THE TASKS:
a - Summarize the passage on publishing and digital networks in two sentences.
b - Write out the passage on publishing and digital networks word for word, from "In such cases, not" up to and including "global digital networks.".

SELECTION:
• • • • •
In such cases, not only is it necessary to adopt new management approaches in response to technological progress, but it is necessary to overcome the substantial resistance to change by entrenched interests whose business model is based on the superseded technology. Such a transformation has been taking place over the past couple of decades as a result of the technological revolution brought about by the combination of digital information technologies and global communication networks.

Table 10–1 presents a comparison of the characteristics of publishing under the print paradigm with those of disseminating information via global digital networks.
• • • • •
DATASET:
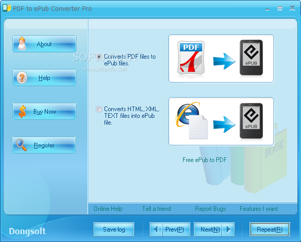Click the Repeat(R) button
This screenshot has width=301, height=242.
click(x=270, y=230)
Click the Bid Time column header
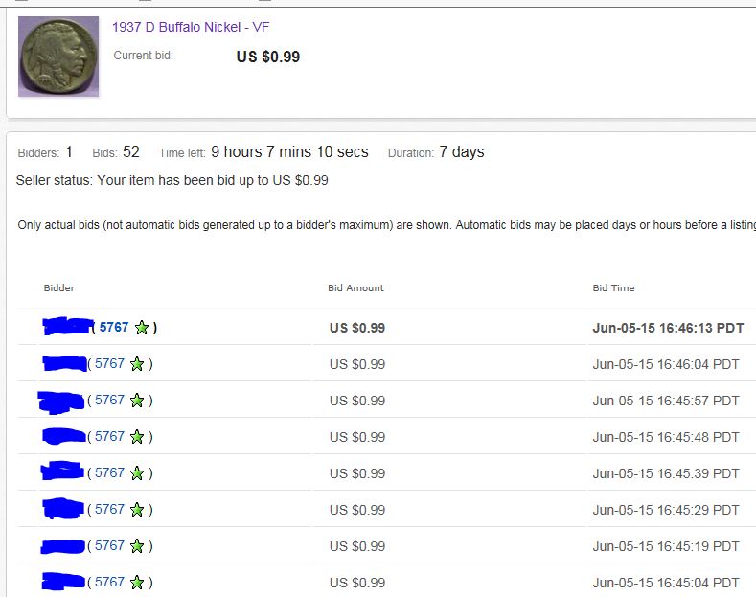The image size is (756, 597). point(613,287)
• • • • •
THE SOLUTIONS:
a - Responding to technological progress requires new management approaches and also means overcoming strong resistance from entrenched interests whose business model depends on the superseded technology. Such a transformation has been underway for the past couple of decades, driven by the combination of digital information technologies and global communication networks.

b -
In such cases, not only is it necessary to adopt new management approaches in response to technological progress, but it is necessary to overcome the substantial resistance to change by entrenched interests whose business model is based on the superseded technology. Such a transformation has been taking place over the past couple of decades as a result of the technological revolution brought about by the combination of digital information technologies and global communication networks.

Table 10–1 presents a comparison of the characteristics of publishing under the print paradigm with those of disseminating information via global digital networks.